# [Given text]
-------

Fabio Vitaioli

Personal information
- Full name: Fabio Vitaioli
- Date of birth: April 5, 1984 (age 42)
- Place of birth: San Marino
- Height: 1.80 m (5 ft 11 in)
- Position: Defender

Senior career*
- Years: Team / Apps / (Gls)
- 2007–2008: Murata / 3 / (0)
- 2008–2009: Olympia Secchiano
- 2009–2011: Murata / 14 / (0)
- 2011–2014: Sammaurese
- 2014: Murata / 1 / (0)
- 2014–2016: Tropical Coriano
- 2016–2017: Libertas / 2 / (0)
- 2017–2021: Tropical Coriano
- 2021–2024: Murata / 61 / (0)
- Total:  / 81 / (0)

International career^{‡}
- 2007–2019: San Marino / 55 / (0)

= Fabio Vitaioli =

Sammarinese footballer

Fabio Vitaioli (born 5 April 1984) is a retired Sammarinese footballer who last played for Murata and was capped 55 times by the San Marino national football team.

==International career==
Vitaioli made his senior international debut on 2 June 2007 in a 6–0 defeat to Germany in Euro 2008 qualifying.

==Personal life==
His brother Matteo Vitaioli played alongside him for the San Marino national football team. Alongside playing football, Vitaioli also holds a day job as a graphic designer.

-------

# [Supplied information]
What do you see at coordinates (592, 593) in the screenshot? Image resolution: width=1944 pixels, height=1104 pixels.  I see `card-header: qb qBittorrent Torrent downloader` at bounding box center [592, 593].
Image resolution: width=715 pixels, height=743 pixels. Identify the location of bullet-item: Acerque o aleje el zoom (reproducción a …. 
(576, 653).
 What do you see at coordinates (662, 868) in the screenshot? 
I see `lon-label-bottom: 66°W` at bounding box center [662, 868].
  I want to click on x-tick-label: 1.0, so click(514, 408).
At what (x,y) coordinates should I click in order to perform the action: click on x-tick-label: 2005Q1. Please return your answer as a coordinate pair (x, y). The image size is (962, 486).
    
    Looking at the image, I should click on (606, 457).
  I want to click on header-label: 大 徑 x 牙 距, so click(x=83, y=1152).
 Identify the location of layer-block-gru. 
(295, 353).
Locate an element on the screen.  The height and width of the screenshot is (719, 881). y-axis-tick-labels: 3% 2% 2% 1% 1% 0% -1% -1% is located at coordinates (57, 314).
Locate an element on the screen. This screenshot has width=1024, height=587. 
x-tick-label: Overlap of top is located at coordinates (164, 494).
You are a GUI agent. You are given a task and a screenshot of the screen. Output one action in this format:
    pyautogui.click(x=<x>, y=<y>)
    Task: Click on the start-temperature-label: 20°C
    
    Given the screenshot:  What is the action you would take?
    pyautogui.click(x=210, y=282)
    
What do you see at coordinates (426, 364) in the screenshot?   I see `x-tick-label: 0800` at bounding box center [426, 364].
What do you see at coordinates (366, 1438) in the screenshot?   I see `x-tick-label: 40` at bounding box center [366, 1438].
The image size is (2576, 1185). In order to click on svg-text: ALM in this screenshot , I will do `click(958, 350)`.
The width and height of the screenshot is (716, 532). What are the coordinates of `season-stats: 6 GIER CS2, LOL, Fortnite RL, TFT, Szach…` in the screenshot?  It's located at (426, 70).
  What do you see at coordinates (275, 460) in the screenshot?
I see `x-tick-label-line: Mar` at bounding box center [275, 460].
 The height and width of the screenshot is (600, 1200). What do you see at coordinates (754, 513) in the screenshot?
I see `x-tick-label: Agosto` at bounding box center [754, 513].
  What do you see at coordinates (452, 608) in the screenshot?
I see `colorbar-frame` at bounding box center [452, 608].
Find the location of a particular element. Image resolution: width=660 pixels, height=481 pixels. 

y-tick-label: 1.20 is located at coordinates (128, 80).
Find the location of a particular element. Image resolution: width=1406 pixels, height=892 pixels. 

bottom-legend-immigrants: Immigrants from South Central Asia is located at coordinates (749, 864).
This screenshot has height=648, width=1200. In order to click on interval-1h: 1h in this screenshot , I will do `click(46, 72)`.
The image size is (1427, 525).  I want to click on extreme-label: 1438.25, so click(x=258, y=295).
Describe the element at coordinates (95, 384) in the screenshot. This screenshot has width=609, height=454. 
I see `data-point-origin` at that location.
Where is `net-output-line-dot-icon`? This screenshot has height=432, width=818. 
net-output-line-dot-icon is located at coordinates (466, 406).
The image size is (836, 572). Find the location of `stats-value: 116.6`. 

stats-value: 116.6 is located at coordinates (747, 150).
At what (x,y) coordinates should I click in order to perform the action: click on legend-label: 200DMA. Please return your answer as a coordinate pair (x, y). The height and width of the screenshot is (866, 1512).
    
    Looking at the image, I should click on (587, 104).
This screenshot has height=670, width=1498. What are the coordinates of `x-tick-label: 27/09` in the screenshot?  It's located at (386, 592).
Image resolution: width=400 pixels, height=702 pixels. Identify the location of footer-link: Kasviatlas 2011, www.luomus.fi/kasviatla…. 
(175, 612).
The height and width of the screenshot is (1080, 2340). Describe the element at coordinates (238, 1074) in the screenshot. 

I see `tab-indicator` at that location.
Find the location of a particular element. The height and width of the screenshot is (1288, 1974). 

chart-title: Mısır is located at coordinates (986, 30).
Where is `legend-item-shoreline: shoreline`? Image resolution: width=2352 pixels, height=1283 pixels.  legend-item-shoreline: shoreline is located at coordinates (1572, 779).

-------

# [Your goal]
Summarize the text about Fabio Vitaioli in two sentences. Rely only on the text about Fabio Vitaioli, not on the rows.

# [Written response]
Fabio Vitaioli, born 5 April 1984 in San Marino, is a retired Sammarinese defender who last played for Murata and was capped 55 times by the San Marino national team between 2007 and 2019. He made his international debut on 2 June 2007 in a 6–0 Euro 2008 qualifying defeat to Germany, played for the national team alongside his brother Matteo, and also holds a day job as a graphic designer.